→ **PROBLEM TO SOLVE**: Everything from the line with "Viewport: 1440px width, 811px" to the end of the material is to be retyped exactly, both ends included, and nothing else.

→ **GIVEN RECORDS**:
::::

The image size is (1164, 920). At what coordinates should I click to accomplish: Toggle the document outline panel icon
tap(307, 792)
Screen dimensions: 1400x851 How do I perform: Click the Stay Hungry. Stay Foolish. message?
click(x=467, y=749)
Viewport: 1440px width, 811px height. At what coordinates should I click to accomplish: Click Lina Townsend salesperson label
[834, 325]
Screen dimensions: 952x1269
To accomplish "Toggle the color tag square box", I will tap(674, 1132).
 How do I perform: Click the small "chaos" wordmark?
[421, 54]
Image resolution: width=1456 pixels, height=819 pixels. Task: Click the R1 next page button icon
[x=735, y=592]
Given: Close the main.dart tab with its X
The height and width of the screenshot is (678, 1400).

::::

→ **REPLY**:
Viewport: 1440px width, 811px height. At what coordinates should I click to accomplish: Click Lina Townsend salesperson label
[834, 325]
Screen dimensions: 952x1269
To accomplish "Toggle the color tag square box", I will tap(674, 1132).
 How do I perform: Click the small "chaos" wordmark?
[421, 54]
Image resolution: width=1456 pixels, height=819 pixels. Task: Click the R1 next page button icon
[x=735, y=592]
Given: Close the main.dart tab with its X
The height and width of the screenshot is (678, 1400).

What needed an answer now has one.